Чонгук наклоняется, упирается плечом мне в живот и поднимает меня, перекидывая через плечо, как мешок с картошкой. Бью его по спине, визжа и смеясь, пока он несет меня к дивану и с грохотом бросает. Удар настолько сильный, что на секунду мне кажется, будто диван провалится вместе со мной этажом ниже.
Тянусь к его спортивным штанам и дергаю, заставляя упасть на меня. Он приземляется сверху, и я раздвигаю ноги, давая ему место между ними.
— Извинись, — требую.
— Нет, это ты извинись, — он смотрит на меня, опираясь на руки по бокам от моей головы. Едва заметно двигает бедрами, и я бы не почувствовала этого, если бы не его растущая эрекция. — Использовала моего ассистента, чтобы вызвать ревность.
Приподнимаю бедра, встречая его толчок.
— Вовсе нет!
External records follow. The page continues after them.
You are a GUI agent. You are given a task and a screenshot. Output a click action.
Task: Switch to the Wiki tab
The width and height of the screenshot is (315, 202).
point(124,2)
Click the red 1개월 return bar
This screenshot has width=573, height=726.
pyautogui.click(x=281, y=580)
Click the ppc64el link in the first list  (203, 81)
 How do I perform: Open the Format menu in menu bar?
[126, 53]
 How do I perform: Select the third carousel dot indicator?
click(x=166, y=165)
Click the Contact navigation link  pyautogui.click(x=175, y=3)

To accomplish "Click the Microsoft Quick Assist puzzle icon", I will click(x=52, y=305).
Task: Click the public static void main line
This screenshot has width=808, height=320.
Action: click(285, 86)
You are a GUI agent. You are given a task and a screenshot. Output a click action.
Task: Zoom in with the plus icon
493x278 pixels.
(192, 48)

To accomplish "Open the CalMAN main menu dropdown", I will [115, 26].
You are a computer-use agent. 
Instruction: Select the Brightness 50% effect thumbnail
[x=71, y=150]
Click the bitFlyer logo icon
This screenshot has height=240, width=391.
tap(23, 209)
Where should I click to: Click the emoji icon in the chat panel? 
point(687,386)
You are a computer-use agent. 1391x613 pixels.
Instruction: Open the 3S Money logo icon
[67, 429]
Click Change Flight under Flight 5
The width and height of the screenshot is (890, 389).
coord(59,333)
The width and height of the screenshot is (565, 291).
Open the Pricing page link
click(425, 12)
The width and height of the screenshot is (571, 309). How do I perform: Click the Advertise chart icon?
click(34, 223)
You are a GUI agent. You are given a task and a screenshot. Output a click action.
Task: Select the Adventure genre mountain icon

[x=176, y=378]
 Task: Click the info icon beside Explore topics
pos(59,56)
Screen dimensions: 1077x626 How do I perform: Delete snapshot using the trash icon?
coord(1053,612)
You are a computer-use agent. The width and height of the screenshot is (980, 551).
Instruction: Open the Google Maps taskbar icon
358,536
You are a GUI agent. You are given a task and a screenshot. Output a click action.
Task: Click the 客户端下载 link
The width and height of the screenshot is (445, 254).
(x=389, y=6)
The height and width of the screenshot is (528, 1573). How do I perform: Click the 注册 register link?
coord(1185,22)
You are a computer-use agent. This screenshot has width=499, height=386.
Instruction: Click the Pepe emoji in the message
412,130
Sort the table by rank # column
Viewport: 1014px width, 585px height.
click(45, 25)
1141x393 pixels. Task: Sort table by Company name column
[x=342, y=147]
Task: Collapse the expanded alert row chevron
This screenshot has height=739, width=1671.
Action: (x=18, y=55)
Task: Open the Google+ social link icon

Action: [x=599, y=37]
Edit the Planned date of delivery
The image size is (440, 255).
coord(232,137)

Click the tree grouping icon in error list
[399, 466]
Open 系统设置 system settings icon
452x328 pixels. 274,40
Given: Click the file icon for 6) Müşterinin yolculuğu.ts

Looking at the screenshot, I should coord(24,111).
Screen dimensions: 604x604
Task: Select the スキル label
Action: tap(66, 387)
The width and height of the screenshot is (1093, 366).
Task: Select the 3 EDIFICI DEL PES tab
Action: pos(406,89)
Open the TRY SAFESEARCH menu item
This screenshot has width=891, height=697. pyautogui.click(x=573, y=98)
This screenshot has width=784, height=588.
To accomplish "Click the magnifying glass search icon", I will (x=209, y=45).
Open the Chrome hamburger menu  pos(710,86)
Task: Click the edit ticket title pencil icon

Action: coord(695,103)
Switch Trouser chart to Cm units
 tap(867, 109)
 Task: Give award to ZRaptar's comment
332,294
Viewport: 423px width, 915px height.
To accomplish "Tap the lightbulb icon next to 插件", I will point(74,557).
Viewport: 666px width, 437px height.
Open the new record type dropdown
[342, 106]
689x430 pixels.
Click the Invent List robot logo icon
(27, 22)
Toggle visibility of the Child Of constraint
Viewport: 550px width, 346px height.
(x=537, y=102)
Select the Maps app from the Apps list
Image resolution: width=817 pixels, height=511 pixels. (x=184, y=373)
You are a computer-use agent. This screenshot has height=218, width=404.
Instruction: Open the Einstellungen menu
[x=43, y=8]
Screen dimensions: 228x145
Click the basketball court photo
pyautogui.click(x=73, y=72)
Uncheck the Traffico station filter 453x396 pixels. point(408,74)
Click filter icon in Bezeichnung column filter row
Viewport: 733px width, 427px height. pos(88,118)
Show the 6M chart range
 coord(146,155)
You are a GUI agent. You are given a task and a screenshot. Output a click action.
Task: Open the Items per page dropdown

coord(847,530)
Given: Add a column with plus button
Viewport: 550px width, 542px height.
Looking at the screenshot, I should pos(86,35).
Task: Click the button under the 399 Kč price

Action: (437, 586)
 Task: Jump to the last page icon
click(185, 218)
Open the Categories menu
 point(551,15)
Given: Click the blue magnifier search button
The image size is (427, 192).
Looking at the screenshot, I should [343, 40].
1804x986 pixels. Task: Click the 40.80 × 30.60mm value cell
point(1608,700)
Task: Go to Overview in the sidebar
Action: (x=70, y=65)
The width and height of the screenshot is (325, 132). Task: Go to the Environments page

Просто поздоровалась. Знаю, для тебя это дикость, но люди иногда говорят приятные вещи просто так. А вот твои слова были явно рассчитаны на то, чтобы дать ему понять, что я… Что? Что я что, вообще? Занята, да?
Его губы приближаются к моим, но он не целует меня. Теплое дыхание щекочет кожу, а глаза ищут ответ в моих.